WHAT IS BEING ASKED »
All that is needed is the run of lines from the top of the entries to the line with "You are a computer-use", that line included, repeated exactly and free of pictures.

TASK INPUT »
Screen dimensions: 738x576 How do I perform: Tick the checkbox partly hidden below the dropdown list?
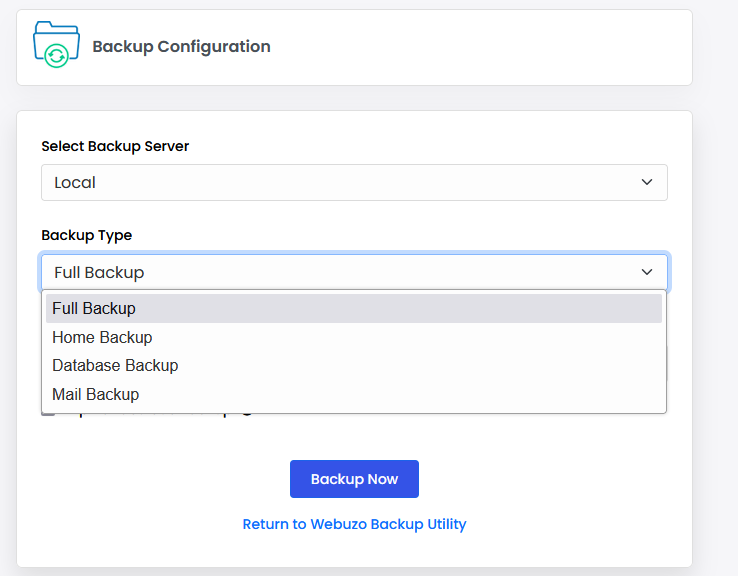click(47, 414)
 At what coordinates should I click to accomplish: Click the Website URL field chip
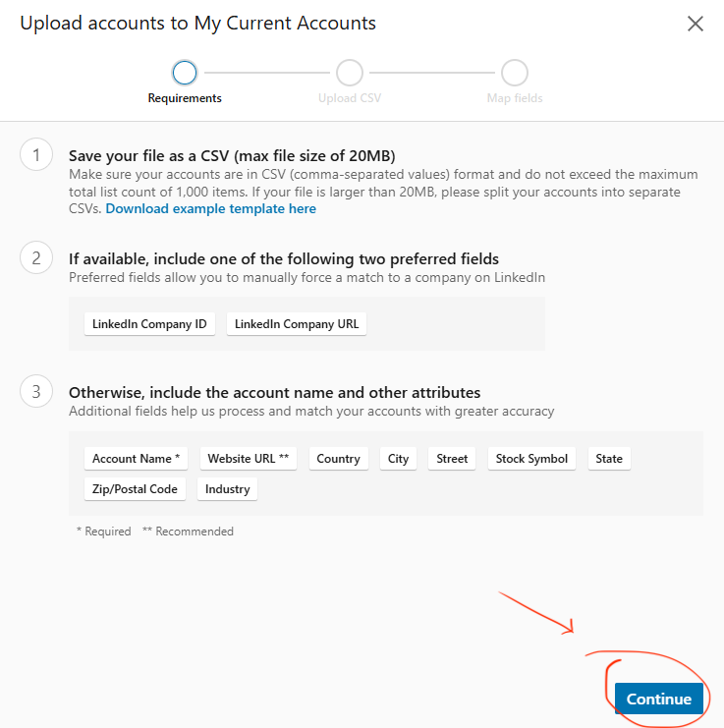tap(249, 459)
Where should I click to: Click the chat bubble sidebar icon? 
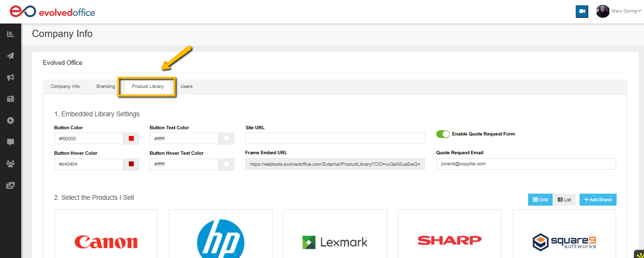[x=10, y=142]
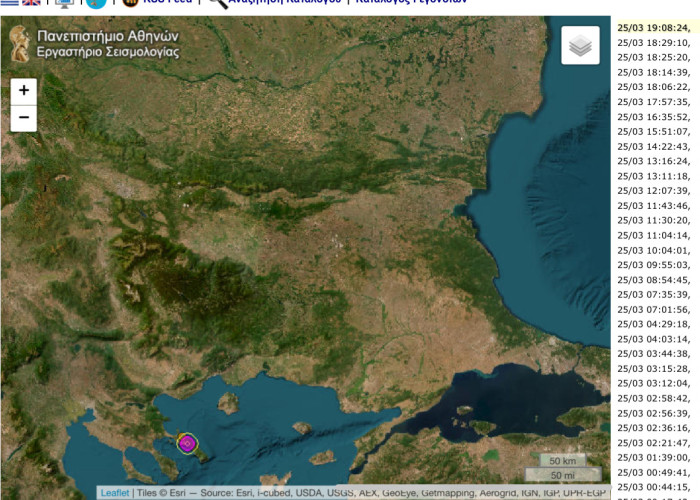This screenshot has width=700, height=500.
Task: Select the 25/03 07:01:56 event entry
Action: [x=653, y=309]
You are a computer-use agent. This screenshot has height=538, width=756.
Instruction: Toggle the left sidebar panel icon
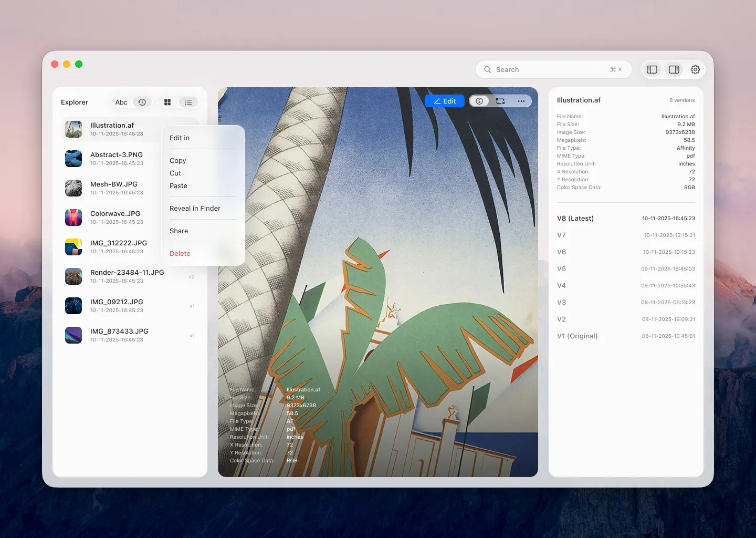[652, 69]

EXERCISE RESPONSE »
Screen dimensions: 738x576 How do I perform: Tick the checkbox partly hidden below the dropdown list?
click(47, 414)
 At what coordinates should I click to accomplish: Click the Website URL field chip
tap(249, 459)
Where should I click to: Click the chat bubble sidebar icon? 
[x=10, y=142]
This screenshot has width=700, height=500.
Task: Select the 25/03 07:01:56 event entry
Action: [x=653, y=309]
You are a computer-use agent. This screenshot has height=538, width=756.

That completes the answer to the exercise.